--- WORKING DATA Enclosed Below ---

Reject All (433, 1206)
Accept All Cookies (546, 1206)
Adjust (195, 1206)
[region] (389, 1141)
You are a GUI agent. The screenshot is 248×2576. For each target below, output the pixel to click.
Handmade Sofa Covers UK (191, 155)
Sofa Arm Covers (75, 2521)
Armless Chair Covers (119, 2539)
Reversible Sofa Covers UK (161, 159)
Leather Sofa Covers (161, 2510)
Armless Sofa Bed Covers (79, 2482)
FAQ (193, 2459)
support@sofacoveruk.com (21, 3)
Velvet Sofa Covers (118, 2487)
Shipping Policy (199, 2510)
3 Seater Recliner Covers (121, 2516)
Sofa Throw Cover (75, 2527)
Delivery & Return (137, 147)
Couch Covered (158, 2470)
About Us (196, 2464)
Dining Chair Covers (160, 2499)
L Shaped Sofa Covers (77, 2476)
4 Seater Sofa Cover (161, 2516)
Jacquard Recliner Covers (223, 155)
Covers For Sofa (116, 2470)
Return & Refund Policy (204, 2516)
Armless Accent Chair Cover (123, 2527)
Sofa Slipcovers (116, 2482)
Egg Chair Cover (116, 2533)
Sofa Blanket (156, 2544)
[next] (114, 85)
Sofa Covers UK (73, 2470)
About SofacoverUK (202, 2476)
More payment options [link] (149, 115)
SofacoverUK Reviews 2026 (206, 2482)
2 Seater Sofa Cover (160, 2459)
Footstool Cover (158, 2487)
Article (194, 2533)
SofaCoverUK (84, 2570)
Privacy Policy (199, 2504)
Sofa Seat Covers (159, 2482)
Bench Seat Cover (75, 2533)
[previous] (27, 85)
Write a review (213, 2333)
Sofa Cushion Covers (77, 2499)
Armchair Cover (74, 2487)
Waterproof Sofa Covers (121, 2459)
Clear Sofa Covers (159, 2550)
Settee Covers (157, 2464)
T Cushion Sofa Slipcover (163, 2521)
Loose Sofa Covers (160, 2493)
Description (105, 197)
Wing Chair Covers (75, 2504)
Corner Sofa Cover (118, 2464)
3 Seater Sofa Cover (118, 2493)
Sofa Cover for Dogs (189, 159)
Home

--- End of Enclosed WORKING DATA ---

[ABOUT THIS EXERCISE] Go through the records and pull out each line that includes the word "Policy".

[RESPONSE TO THE EXERCISE]
Shipping Policy (199, 2510)
Return & Refund Policy (204, 2516)
Privacy Policy (199, 2504)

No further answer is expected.